Prenez le rythme et la musique des vers de Jérusalem
Libérée du Tasse, les couleurs de la terre brûlée par le soleil,
des citrons et des oranges, la rumeur des marchés de légumes et de poissons,
l'agitation des ruelles qui mènent au port, la douceur du massepain et
des glaces, le modelé des pains de sucre que les enfants reçoivent le
jour de la fête des morts, prenez le parfum du jasmin, de la mer et de
la viande exposée en plein air dans le marché de la « Vucciria » ! Mélangez
et secouez très fort… et vous aurez un spectacle de pupi siciliani.

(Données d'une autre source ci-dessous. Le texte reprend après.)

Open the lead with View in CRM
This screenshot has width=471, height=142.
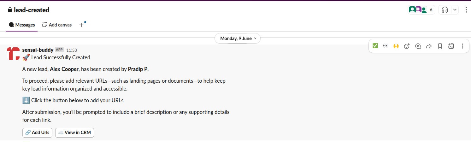pos(74,133)
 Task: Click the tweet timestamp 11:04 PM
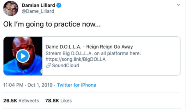(13, 85)
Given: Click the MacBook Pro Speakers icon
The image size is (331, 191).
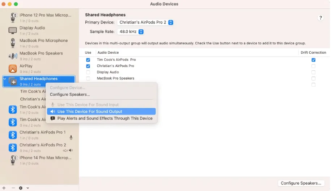Looking at the screenshot, I should pyautogui.click(x=13, y=56).
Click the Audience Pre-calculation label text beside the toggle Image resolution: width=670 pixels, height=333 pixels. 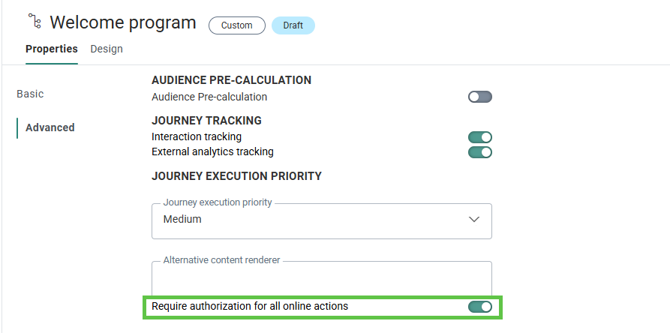pyautogui.click(x=209, y=97)
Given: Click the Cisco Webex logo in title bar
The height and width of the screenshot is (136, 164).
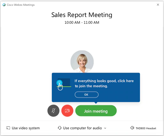Looking at the screenshot, I should [4, 5].
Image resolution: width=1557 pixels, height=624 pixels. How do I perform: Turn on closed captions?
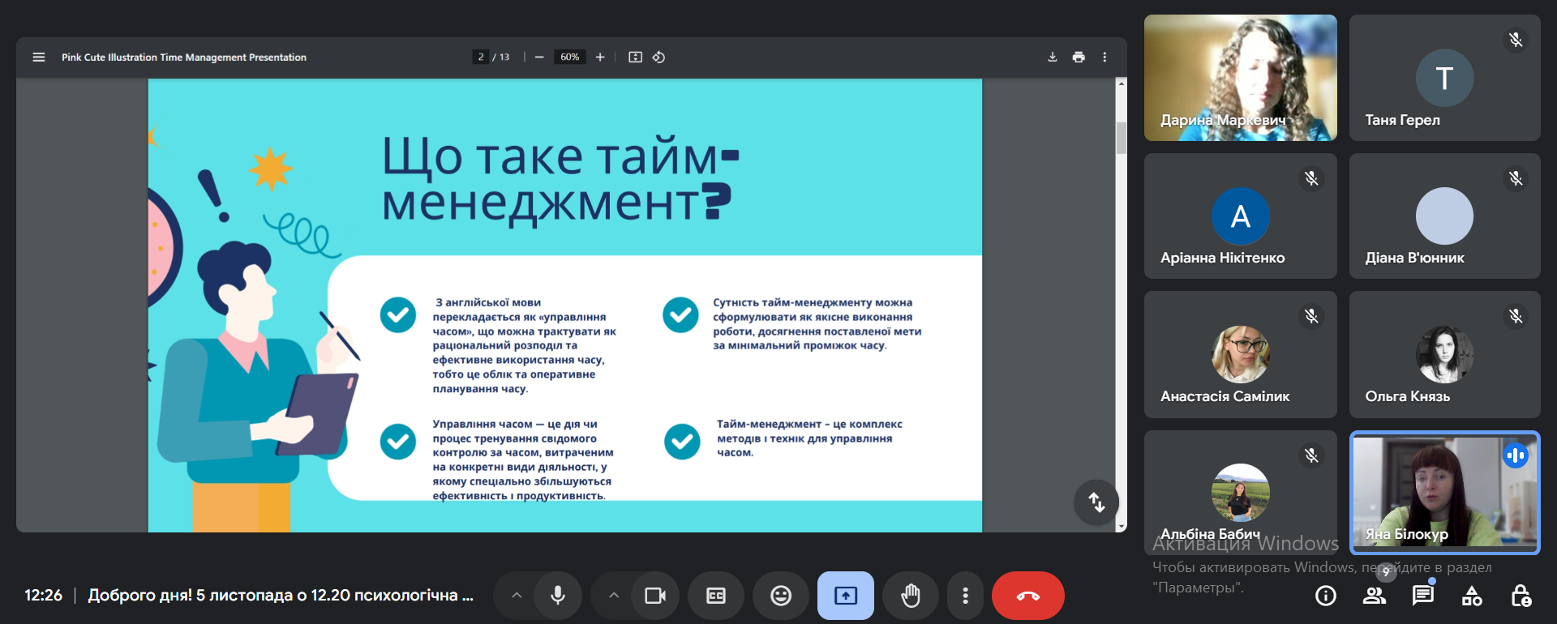[x=715, y=596]
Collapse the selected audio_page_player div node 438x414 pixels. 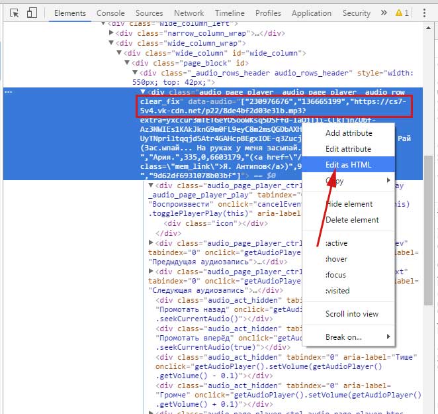(143, 92)

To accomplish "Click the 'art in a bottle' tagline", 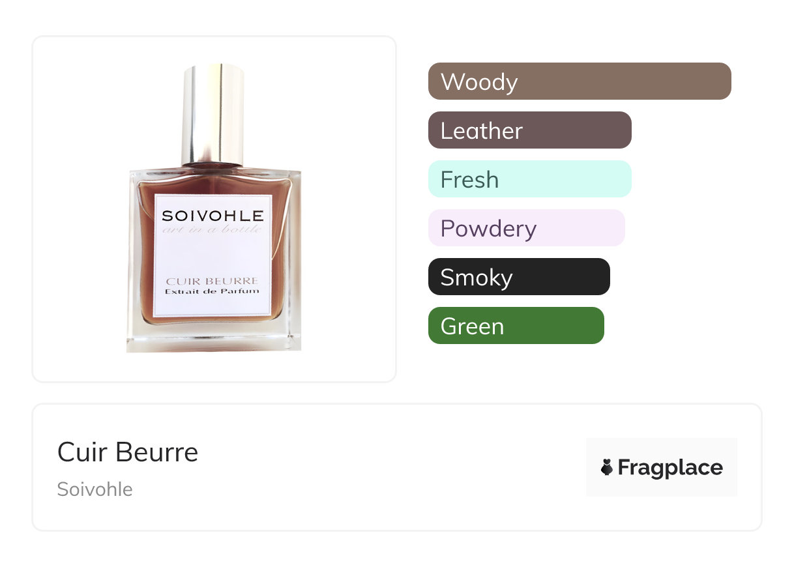I will coord(213,229).
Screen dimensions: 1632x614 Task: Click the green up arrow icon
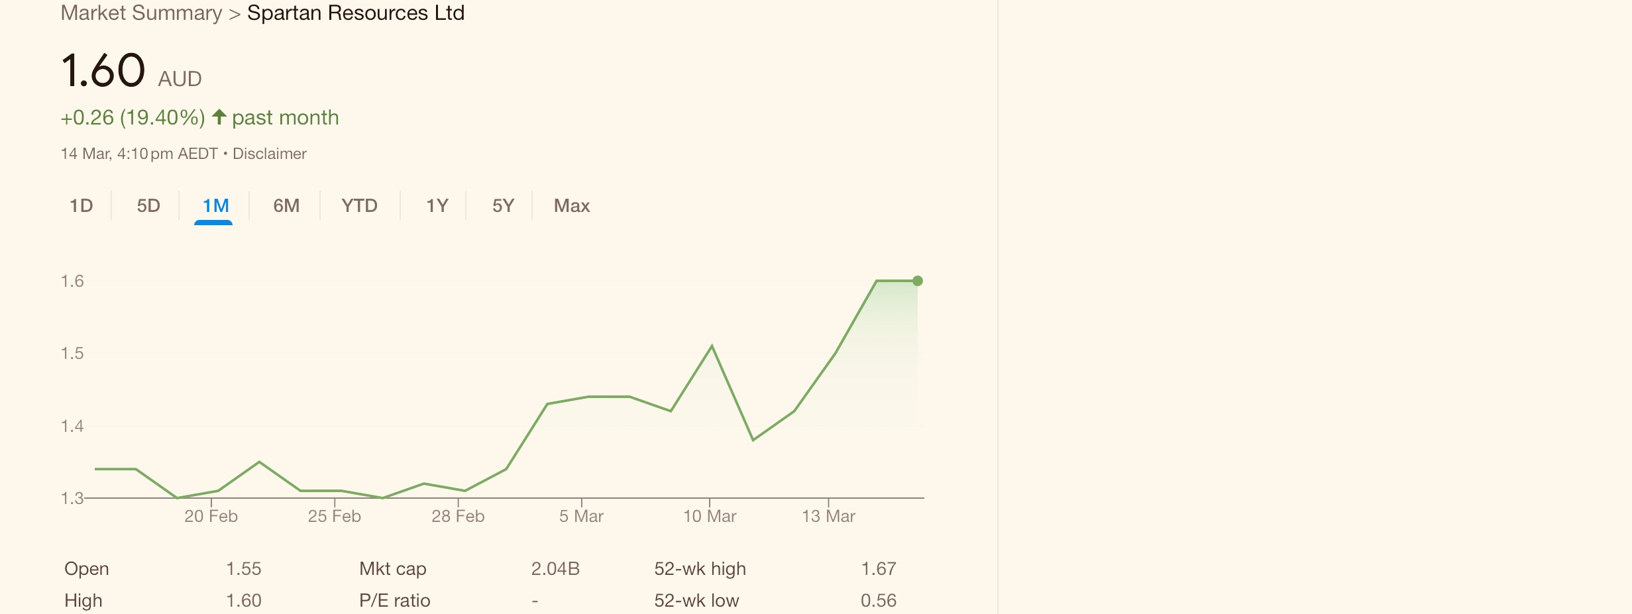(219, 117)
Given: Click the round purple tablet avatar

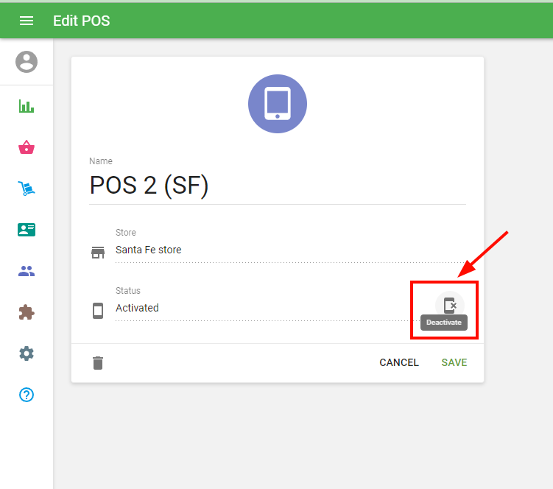Looking at the screenshot, I should (277, 104).
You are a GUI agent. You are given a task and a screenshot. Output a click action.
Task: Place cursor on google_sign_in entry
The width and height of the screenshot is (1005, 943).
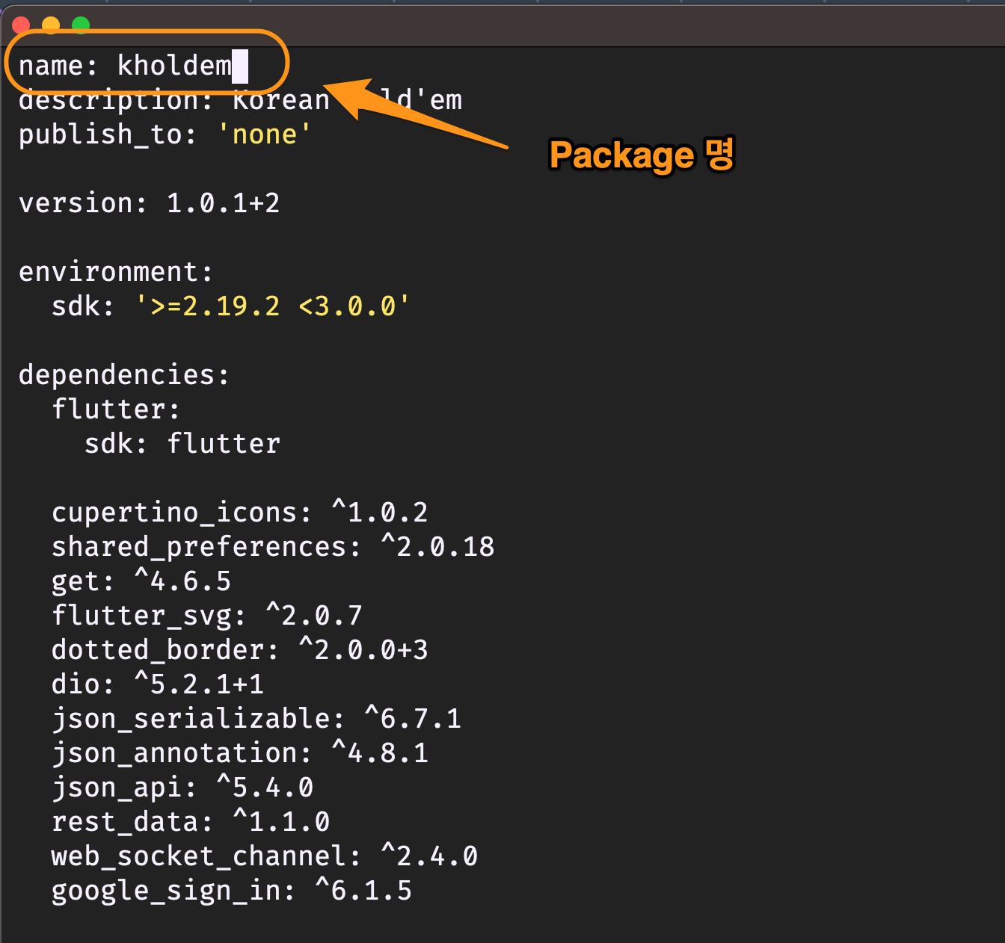tap(231, 891)
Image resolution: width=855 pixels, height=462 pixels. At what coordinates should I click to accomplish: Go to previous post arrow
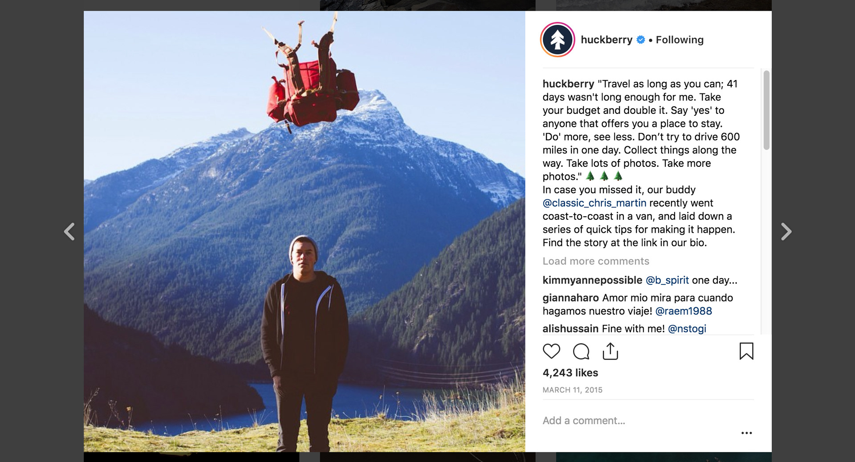tap(69, 231)
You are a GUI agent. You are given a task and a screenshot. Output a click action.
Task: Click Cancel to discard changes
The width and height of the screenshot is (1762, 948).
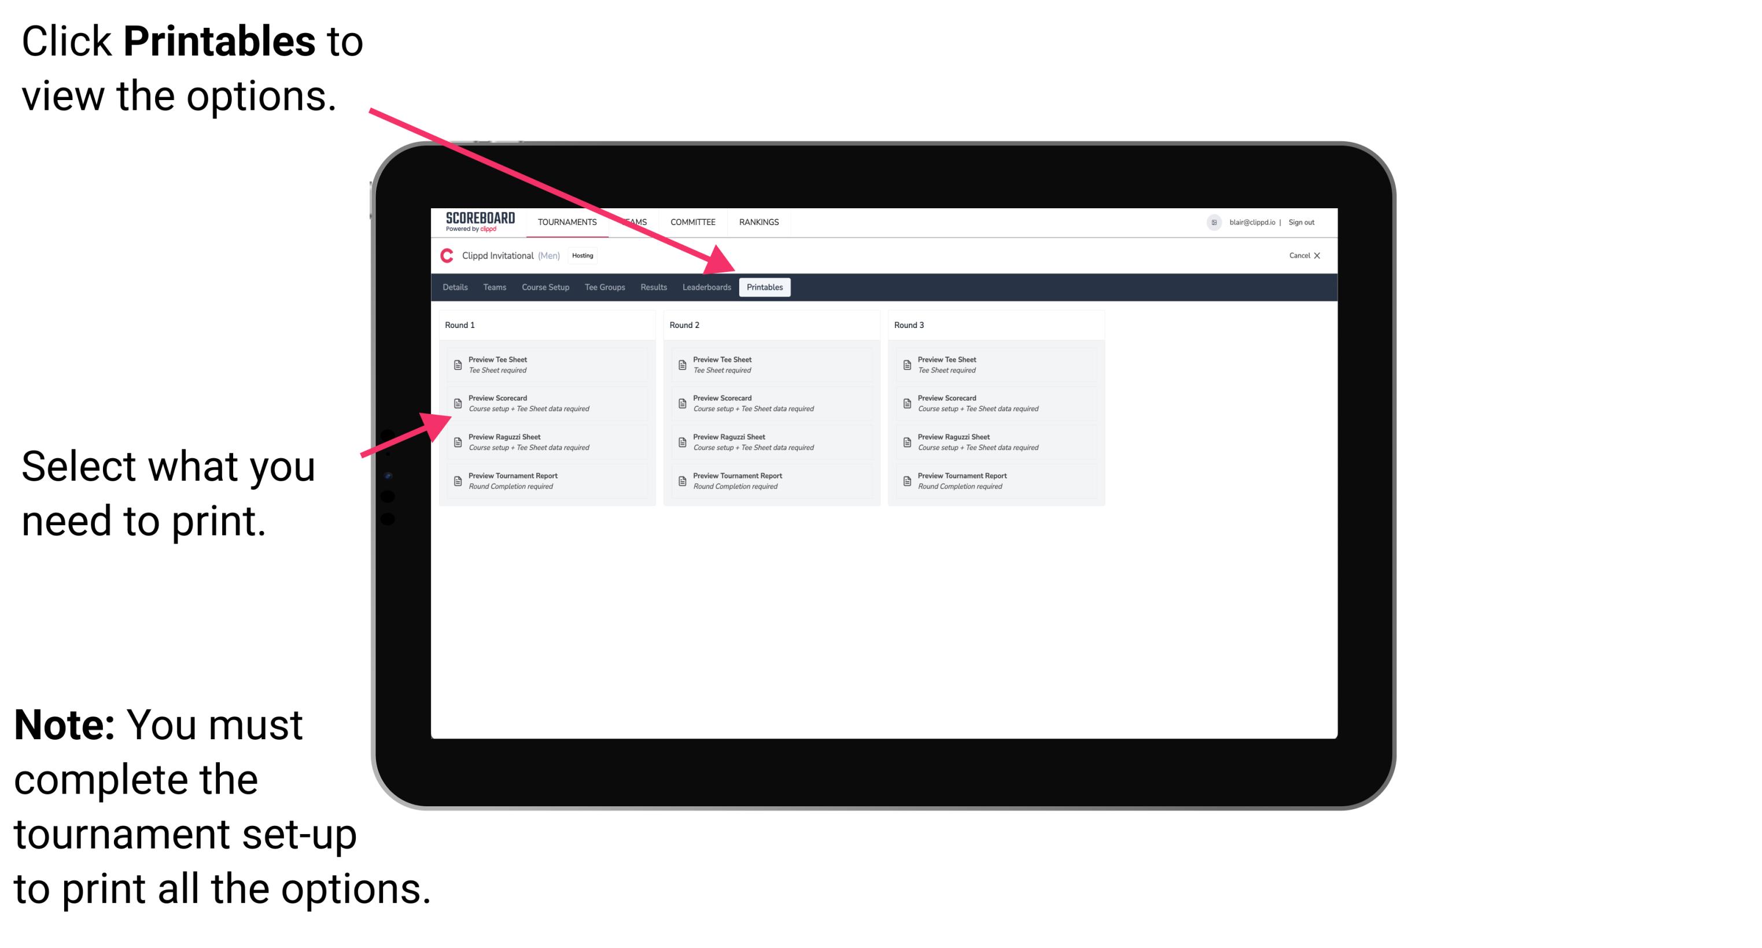[x=1299, y=256]
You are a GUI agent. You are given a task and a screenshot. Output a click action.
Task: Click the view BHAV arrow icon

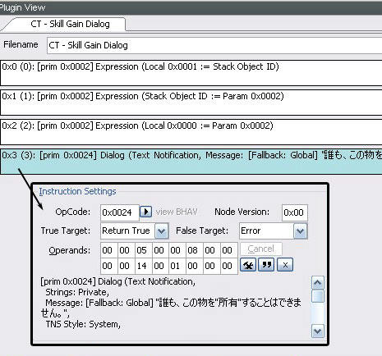(x=145, y=212)
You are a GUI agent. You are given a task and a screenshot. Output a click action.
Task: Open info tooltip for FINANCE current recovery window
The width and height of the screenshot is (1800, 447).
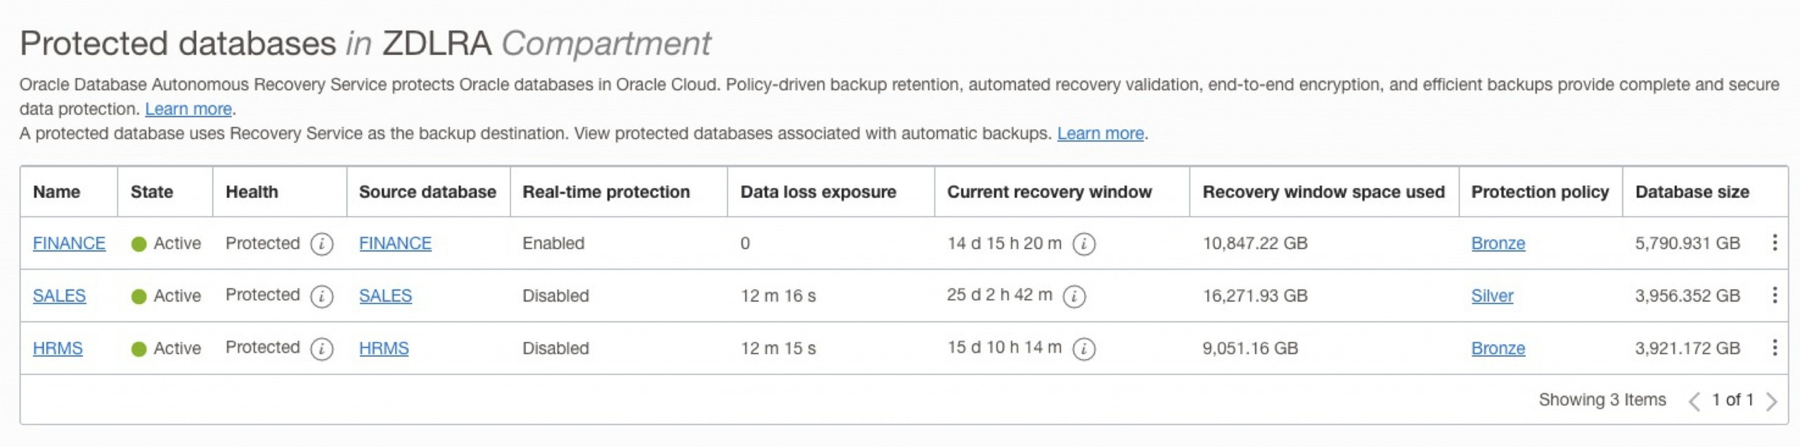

Si le mariage entre les pupi et les histoires sans fin d'Orlando et Rinaldo,
Angelica et Charlemagne peut être daté de cent cinquante ans tout au plus,
les origines de ce théâtre épique seraient à rechercher plutôt du côté
d'Archimède, Socrate et Xénophon, qui parlaient déjà de siciliens fort
habiles à faire bouger des figurines de bois ; on pourrait aussi chercher
du côté du Don Quichotte de Cervantès et de l'Espagne de Charles V dont
la cour, en 1551, était déjà animée par des représentations faites par
des marionnettes en armes ; comme il ne faut pas oublier la tradition
typiquement sicilienne du cunto, cette forme extraordinaire de narration
populaire, à la limite du théâtre, de la littérature et du chant.